[Records from a data source]

□ □ □ □ □ □ □

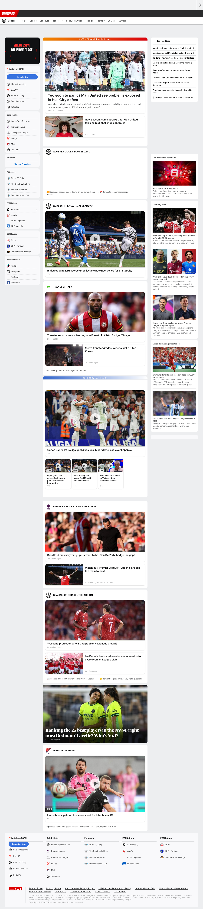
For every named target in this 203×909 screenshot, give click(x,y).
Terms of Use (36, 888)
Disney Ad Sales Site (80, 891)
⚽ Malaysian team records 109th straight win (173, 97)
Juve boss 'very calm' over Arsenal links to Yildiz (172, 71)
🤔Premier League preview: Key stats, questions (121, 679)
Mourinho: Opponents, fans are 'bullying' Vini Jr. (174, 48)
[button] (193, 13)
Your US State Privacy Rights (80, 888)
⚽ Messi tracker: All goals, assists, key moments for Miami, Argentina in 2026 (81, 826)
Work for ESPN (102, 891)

□ □ □ □ □ □ □

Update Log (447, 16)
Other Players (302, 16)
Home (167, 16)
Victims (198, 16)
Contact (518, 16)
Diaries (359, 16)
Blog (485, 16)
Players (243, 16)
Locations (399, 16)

□ □ □ □ □ □ □

Write out the rows between the line holding "Juve boss 'very" and the line holding "Work for ESPN (102, 891)", inclusive, copying each one exactly.

Juve boss 'very calm' over Arsenal links to Yildiz (172, 71)
🤔Premier League preview: Key stats, questions (121, 679)
Mourinho: Opponents, fans are 'bullying' Vini Jr. (174, 48)
[button] (193, 13)
Your US State Privacy Rights (80, 888)
⚽ Messi tracker: All goals, assists, key moments for Miami, Argentina in 2026 (81, 826)
Work for ESPN (102, 891)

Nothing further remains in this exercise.